Il giornalista Mario De Michele indagato per simulazione di reato. L’attentato del 5 Maggio scorso sarebbe una messa in scena

Cesa     La notizia è di quelle destinate a far rumore ed a riportarla è l'edizione odierna de "Il Mattino". Il Direttore del sito Campania Notizie, Mario De Michele, assurto agli onori delle cronache lo scorso mese di Novembre quando la sua auto fu crivellata di colpi dopo un inseguimento nelle campagne di Gricignano di Aversa, è stato posto sotto inchiesta dalla Direzione Distrettuale Antimafia con l'accusa di simulazione di reato.

Gli inquirenti stanno facendo luce sull'ultimo attentato che avrebbe subito il De Michele lo scorso 5 maggio, quando in piena notte furono sparati tre colpi di pistola verso la sua abitazione. Per i magistrati partenopei potrebbe trattarsi di una vera e propria messa in scena ad opera del cronista, che ricordiamolo vive sotto scorta, e che ora potrebbe perdere la protezione da parte dello Stato.

Ovviamente si sta facendo luce anche sull'attentato del Novembre scorso in quanto sarebbero emerse numerose incongruenze nella versione dei fatti di De Michele che rimase illeso al termine di un agguato nel quale furono esplosi dieci colpi di pistola contro la sua persona.

Nel pomeriggio di ieri il giornalista con un'editoriale pubblicato sul Campania Notizie aveva annunciato l'addio alla direzione del portale on line parlando di "un crollo fisico" e di "debito morale" nei confronti della sua famiglia.

"Per troppo tempo (due anni di fila)- ha scritto De Michele- sono stato immerso anima e corpo nel monitor del computer.
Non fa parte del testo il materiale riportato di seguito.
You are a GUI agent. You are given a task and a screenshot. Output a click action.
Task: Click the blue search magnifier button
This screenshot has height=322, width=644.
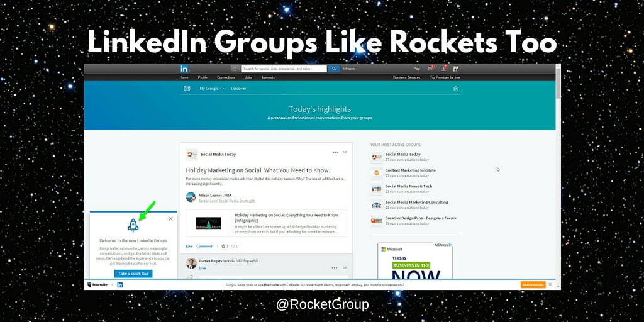tap(334, 69)
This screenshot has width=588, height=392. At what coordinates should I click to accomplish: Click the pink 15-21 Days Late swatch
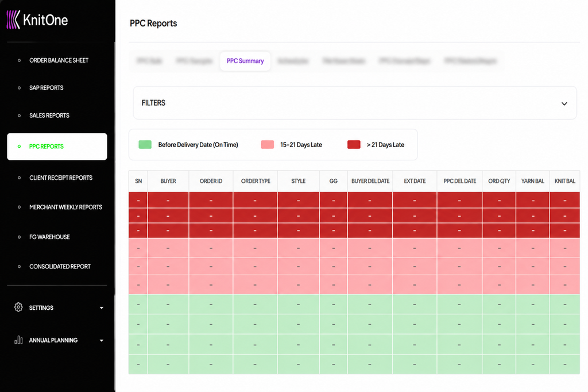click(x=268, y=145)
Il lavoro mi ha assorbito h24 soprattutto sul piano mentale. Via via ho perso la bussola delle priorità. Ho smesso di essere padre, marito e figlio. Non ho timore ad ammetterlo, ho perso il senso della realtà. L’ho compreso oggi per ragioni che non starò qui a raccontare. Verrà il tempo per parlarne o forse no. Da quest’anno il 17 maggio sarà il mio 25 Aprile. La Festa della Liberazione di Mario De Michele da un ruolo che ha ricoperto senza volerlo ma che poi è diventato un’ossessione, una dipendenza. E come per ogni ossessione e dipendenza, col passare del tempo, si è logorati psicologicamente e fisicamente. Mens sana in corpore sano.
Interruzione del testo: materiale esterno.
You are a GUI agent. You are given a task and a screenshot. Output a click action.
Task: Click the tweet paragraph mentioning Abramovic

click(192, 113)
Mi piaceva essere un cronista, cioè uno che racconta i tempi in cui vive. L’ho fatto spesso in modo volutamente “estremista” (nel linguaggio) e “identitario” (nei principi). Ma sempre con un approccio intellettualmente onesto. Poi si è rotto qualcosa. Sono crollato. I fatti di cui da cronista mi sono occupato sono diventati travolgenti come uno tsunami. E, sembrerà strano ma vi giuro che è la verità, il primo a finire in balia delle onde sono stato proprio io.
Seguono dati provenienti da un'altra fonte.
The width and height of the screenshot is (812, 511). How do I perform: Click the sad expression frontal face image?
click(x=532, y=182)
Inconsciamente ho indossato quegli abiti che non mi sono mai piaciuti. Quelli marcati: giornalista anticamorra, giornalista legalitario, giornalista scortato, giornalista coraggioso. Senza volerlo, ma è ciò che è avvenuto, in quegli abiti mi trovavo sempre più a mio agio. E a causa di quel vestito da supereroe ho commesso qualche errore. Alcuni gravi. Imperdonabili. Devo fare un passo di lato. La vanitas è ben altra cosa rispetto al giornalismo. Trasformarsi con compiacimento da persona in personaggio è il sintomo di un disagio. Di stanchezza fisica e mentale. Ci voleva la doccia fredda della consapevolezza. Altrimenti la mia Liberazione da un “ruolo” assillante non sarebbe mai arrivata. Fine di un incubo. Sono tornato con i piedi per terra. Ho ripreso contatto con la realtà. Ho riassaporato il senso della famiglia. E ho tirato fuori dal ripostiglio la mia vecchia scala dei valori. Quelli che contano davvero. Chiedo scusa a magistratura, carabinieri, prefettura. Le istituzioni hanno sempre svolto a pieno la loro parte. Lo Stato c’è. E ci sarà sempre. Ma dopo due anni di battaglie contro tutto e tutti ho compreso che combattevo anche contro me stesso. Contro i miei demoni.

Carl Rogers aveva ragione: “Il curioso paradosso è che, quando accetto me stesso per quello che sono, allora posso cambiare”. Per me è l’ora di cambiare. Lo devo a mio figlio, a mia moglie, a mio padre e a mia madre. E a me stesso".